— start of Supplied entries —

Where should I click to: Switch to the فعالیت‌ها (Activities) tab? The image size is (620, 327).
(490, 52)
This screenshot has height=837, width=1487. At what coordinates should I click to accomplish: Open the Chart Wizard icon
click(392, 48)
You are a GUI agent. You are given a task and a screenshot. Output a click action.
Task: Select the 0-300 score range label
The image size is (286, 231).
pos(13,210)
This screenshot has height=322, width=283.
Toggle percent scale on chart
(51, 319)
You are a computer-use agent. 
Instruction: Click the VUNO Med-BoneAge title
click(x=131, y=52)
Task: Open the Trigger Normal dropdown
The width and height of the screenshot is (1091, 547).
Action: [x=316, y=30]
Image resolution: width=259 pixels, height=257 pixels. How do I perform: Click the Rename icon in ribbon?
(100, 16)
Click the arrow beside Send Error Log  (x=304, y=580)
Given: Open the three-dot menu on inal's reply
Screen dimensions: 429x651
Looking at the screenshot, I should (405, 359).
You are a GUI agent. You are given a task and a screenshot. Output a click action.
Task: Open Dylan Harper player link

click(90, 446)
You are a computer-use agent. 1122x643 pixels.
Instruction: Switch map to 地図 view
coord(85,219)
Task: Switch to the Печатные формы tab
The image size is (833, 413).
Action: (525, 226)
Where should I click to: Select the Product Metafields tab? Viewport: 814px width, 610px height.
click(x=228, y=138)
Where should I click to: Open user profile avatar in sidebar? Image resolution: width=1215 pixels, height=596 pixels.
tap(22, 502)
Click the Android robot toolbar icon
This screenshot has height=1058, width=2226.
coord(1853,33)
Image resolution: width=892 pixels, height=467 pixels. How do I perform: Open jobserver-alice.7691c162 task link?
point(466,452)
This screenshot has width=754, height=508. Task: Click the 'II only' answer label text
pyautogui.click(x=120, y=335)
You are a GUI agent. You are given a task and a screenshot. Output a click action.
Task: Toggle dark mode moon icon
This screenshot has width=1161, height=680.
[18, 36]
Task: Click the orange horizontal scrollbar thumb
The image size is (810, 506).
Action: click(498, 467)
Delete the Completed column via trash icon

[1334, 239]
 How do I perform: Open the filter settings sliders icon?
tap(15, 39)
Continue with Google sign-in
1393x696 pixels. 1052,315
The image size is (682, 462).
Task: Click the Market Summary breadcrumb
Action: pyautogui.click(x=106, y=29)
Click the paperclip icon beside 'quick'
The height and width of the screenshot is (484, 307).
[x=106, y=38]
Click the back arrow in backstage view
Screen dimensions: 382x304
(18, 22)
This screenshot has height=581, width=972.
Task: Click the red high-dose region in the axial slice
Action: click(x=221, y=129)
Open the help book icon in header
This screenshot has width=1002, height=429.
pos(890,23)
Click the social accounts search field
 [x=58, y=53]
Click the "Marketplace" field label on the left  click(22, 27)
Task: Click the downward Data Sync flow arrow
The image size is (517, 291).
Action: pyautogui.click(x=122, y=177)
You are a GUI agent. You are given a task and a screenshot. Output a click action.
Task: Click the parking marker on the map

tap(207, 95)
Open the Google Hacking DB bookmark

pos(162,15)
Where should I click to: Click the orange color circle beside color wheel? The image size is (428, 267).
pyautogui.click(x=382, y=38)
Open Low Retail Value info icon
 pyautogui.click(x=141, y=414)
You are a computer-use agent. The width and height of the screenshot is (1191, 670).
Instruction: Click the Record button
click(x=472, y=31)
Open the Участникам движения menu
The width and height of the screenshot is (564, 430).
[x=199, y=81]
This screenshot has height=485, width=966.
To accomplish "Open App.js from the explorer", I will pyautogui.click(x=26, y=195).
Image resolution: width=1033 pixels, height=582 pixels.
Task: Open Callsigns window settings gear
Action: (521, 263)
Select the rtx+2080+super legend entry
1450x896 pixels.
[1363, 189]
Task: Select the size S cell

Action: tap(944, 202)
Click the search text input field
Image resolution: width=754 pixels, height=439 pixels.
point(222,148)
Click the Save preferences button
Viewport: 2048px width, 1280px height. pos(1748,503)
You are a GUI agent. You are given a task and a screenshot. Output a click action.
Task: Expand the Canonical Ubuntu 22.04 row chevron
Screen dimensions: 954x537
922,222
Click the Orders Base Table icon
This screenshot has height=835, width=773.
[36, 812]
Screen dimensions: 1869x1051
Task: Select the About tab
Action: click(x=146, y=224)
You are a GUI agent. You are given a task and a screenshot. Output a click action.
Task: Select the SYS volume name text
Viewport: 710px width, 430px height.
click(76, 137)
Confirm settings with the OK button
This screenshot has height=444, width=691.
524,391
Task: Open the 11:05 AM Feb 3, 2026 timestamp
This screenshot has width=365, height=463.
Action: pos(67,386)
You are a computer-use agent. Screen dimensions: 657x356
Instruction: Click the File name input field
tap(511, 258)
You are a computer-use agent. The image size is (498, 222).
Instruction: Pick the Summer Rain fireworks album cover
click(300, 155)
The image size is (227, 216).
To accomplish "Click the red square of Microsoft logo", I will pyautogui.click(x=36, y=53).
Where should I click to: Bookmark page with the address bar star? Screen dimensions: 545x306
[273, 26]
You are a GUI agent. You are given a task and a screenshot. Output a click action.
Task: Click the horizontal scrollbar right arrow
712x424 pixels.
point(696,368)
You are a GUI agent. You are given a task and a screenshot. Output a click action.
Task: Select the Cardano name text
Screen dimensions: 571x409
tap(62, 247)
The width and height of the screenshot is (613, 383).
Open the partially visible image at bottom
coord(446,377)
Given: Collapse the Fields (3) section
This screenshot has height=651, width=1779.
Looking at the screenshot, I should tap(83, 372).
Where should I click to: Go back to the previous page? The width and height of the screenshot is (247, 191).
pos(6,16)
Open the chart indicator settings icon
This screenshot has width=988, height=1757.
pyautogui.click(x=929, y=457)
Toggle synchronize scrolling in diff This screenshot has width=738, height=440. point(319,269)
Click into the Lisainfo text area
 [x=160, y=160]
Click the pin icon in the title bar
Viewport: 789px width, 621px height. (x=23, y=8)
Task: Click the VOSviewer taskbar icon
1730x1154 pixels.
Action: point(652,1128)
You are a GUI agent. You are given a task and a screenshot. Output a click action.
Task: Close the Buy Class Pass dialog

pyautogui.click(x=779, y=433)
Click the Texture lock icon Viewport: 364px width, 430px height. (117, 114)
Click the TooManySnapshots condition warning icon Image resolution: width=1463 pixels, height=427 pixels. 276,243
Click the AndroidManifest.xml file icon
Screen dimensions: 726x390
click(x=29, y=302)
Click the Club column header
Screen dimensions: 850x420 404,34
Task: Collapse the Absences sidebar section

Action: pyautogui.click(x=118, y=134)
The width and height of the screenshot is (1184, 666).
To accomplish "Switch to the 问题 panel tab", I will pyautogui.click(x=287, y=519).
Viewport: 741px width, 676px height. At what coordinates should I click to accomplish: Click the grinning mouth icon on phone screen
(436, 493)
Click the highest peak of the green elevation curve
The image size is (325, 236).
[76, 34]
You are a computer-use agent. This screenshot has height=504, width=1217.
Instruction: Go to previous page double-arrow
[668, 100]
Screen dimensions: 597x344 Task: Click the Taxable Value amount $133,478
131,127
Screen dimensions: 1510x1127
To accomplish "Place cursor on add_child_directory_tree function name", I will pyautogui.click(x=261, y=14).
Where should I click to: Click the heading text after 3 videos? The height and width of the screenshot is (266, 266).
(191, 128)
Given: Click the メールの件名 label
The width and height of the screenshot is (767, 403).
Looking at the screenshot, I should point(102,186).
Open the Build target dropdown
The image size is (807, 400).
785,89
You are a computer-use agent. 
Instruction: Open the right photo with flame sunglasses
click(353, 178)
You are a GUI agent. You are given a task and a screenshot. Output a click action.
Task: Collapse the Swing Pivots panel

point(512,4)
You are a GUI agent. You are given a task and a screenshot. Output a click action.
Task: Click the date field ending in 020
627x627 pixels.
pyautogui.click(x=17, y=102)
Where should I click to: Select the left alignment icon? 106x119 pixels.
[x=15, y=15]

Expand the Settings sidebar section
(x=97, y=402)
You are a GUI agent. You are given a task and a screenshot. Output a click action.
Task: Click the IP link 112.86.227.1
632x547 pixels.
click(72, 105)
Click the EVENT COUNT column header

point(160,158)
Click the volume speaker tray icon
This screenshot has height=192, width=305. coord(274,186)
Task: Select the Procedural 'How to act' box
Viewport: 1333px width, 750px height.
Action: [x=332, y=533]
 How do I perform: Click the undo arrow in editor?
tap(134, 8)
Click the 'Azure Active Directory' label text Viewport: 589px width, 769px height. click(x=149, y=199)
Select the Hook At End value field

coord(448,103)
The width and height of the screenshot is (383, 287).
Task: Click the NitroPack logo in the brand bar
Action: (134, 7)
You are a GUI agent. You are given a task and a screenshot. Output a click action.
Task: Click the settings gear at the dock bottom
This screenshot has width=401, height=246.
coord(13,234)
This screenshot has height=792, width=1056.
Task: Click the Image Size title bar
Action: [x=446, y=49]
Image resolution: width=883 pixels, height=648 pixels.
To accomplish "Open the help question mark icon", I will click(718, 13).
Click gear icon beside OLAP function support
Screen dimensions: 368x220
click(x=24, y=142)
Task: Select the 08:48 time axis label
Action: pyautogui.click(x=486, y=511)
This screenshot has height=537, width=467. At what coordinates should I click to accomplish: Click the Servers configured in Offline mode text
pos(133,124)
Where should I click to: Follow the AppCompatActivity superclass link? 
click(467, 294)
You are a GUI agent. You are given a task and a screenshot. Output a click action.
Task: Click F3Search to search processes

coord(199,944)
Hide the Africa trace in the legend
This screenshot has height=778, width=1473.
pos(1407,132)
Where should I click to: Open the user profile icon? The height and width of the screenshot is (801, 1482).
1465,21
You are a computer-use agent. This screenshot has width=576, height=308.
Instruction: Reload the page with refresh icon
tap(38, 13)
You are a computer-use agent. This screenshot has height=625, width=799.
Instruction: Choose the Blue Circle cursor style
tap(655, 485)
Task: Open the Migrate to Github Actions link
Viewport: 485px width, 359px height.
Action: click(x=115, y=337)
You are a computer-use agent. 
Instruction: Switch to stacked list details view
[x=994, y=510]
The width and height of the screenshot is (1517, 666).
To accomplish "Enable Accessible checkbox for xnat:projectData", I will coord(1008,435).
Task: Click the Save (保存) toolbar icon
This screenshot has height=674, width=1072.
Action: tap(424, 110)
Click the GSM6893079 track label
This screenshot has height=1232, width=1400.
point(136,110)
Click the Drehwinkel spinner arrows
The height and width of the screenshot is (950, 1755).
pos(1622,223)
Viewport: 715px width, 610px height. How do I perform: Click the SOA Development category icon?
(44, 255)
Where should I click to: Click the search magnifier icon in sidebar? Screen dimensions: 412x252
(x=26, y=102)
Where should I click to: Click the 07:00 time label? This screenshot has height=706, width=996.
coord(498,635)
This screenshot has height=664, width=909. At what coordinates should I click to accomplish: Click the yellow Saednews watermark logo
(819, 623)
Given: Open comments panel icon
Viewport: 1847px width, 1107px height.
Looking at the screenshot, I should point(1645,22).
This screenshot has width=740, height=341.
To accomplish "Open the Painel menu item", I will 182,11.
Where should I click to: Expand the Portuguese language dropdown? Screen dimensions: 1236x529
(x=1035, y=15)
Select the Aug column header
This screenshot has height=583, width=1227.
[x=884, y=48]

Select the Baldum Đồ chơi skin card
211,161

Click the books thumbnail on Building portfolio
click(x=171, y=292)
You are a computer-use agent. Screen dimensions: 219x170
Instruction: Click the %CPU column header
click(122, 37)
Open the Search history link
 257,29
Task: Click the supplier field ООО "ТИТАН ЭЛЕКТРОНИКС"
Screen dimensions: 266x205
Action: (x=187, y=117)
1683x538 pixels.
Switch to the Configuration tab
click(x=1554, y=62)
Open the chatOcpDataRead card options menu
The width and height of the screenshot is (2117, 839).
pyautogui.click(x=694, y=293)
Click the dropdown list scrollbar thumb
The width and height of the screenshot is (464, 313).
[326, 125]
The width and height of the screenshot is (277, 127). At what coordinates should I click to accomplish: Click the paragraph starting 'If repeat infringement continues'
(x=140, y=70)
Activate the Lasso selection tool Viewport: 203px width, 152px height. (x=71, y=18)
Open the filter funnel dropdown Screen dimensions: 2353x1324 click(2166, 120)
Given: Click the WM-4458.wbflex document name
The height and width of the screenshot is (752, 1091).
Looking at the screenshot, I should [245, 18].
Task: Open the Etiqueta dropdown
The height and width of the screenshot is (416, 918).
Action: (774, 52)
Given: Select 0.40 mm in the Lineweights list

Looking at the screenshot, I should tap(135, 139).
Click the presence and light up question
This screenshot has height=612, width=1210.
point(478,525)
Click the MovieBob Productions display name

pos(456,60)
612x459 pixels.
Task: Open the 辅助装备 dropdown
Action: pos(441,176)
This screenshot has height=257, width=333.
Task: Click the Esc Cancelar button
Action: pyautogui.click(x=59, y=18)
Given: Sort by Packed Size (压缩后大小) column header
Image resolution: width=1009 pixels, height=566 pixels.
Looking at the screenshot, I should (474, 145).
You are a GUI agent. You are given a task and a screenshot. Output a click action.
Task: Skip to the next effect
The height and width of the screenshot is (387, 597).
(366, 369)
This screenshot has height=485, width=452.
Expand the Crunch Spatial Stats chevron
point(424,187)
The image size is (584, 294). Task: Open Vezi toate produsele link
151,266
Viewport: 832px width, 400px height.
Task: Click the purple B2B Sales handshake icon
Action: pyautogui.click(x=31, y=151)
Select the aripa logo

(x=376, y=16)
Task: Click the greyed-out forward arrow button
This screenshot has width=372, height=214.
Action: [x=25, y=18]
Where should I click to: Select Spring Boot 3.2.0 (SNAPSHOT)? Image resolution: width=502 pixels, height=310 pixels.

— end of Supplied entries —

• Stated goal: Can you reproduce the data above word for word, beginning at its first line and stopping after the line that contains "Click the arrow"?

• Response to the task:
Where should I click to: Switch to the فعالیت‌ها (Activities) tab? The image size is (620, 327).
(490, 52)
This screenshot has height=837, width=1487. At what coordinates should I click to accomplish: Open the Chart Wizard icon
click(392, 48)
You are a GUI agent. You are given a task and a screenshot. Output a click action.
Task: Select the 0-300 score range label
The image size is (286, 231).
pos(13,210)
This screenshot has height=322, width=283.
Toggle percent scale on chart
(51, 319)
You are a computer-use agent. 
Instruction: Click the VUNO Med-BoneAge title
click(x=131, y=52)
Task: Open the Trigger Normal dropdown
The width and height of the screenshot is (1091, 547).
Action: [x=316, y=30]
Image resolution: width=259 pixels, height=257 pixels. How do I perform: Click the Rename icon in ribbon?
(100, 16)
Click the arrow beside Send Error Log  (x=304, y=580)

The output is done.